# Quad espresso Nub stand - flavor overload!



## Patrick B (Nov 5, 2008)

Funny, this cigar had hints of coffee I hadn't experienced before.


----------



## Paint (Mar 1, 2008)

I would of thought the coffee had hints of cigar:lol:great pic


----------



## cboor001 (Aug 6, 2008)

Nice pic bro. I want to try one of those double espressos pretty bad.


----------



## cboor001 (Aug 6, 2008)

Wow, you can tell I just woke up... I am sittin here talking about a Graycliff Double espresso, lookin at a NUb... damn. I need that coffee.


----------



## Patrick B (Nov 5, 2008)

cboor001 said:


> Nice pic bro. I want to try one of those double espressos pretty bad.


I graduated from the double shot to the quad a while ago. I'd hate to see how wired I'd be if I upped it any farther than 4!

A Black Eye is also a nice hit from S-bucks - a double shot in a large coffee. That gets the engine purring.


----------



## agctribefan (Oct 22, 2008)

impressive


----------



## Doogie (Oct 15, 2007)

quad shot? too much for me. nice stand


----------



## mhlatke (Oct 13, 2007)

Only 4 shots? That would barely crack my eyes open some mornings. :boink: :fish: :lol:

Nice stand!


----------



## maduro4me-cl (Jun 11, 2008)

I can do 4 shots of bourbon...


----------



## SmoknTaz (Jun 18, 2008)

maduro4me said:


> I can do 4 shots of bourbon...


I bet at the same time. http://www.mysmiley.net/free-animated-smileys.php


----------



## Camacho Junior (May 29, 2008)

WHich type of NUB is it?


----------



## amateurke (Mar 28, 2008)

Nice stand!! :biggrin1:


----------



## Diana (Feb 13, 2007)

Nubs and Starbucks great combo!!


----------



## RGianelli (Jul 20, 2007)

Great combo..
Has anyone else noticed an improvment with Starbuck's coffee??? I used to get quite a bit of burnt tasting espresso..but lately my local Starbucks has been really good...My normal quad shot Americano has been smooth and kinda chocolatety..


----------



## Tampadave (Oct 17, 2008)

Hey, finally a cup of Starbucks that i would actually try....



RGianelli said:


> Great combo..

# Data lines:

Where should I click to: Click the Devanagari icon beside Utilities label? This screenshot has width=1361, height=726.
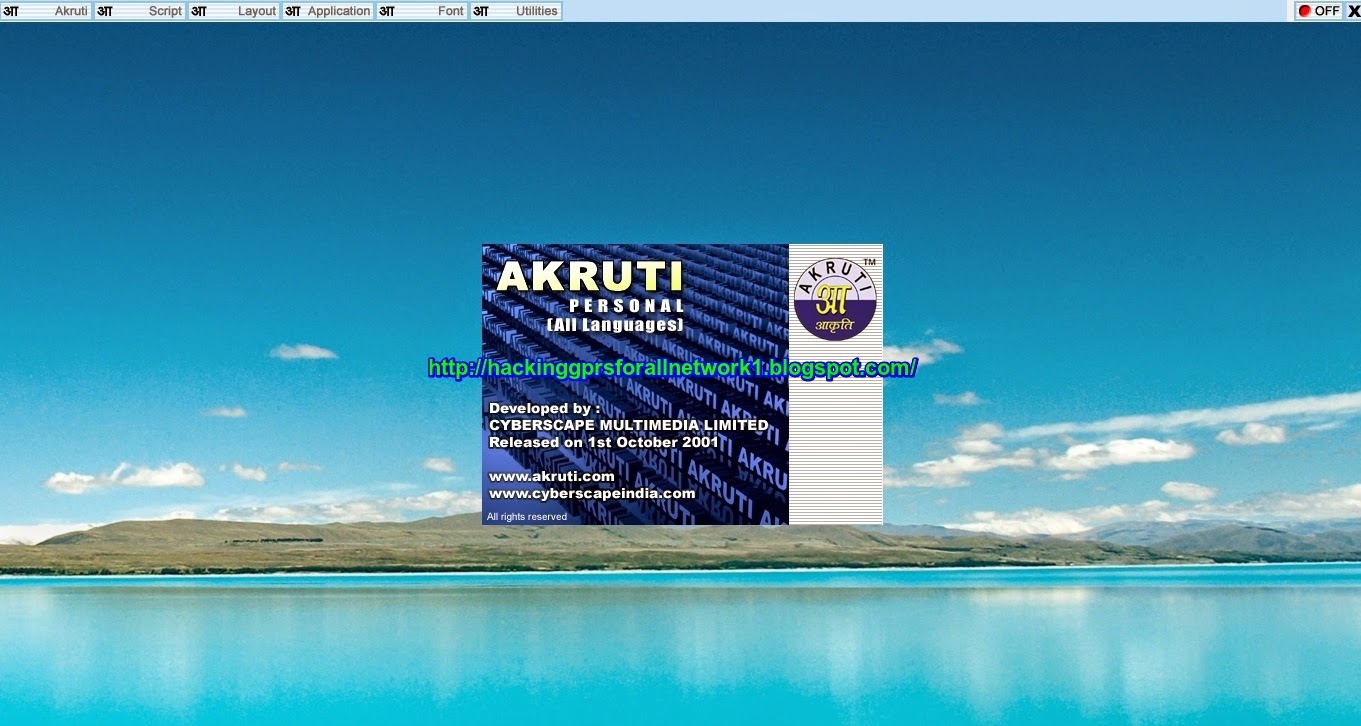[481, 11]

# Exercise aim:
Render this sentence from the cigar and espresso thread in Spanish: "Funny, this cigar had hints of coffee I hadn't experienced before."

# Response to this exercise:
Curiosamente, este puro tenía notas de café que no había experimentado antes.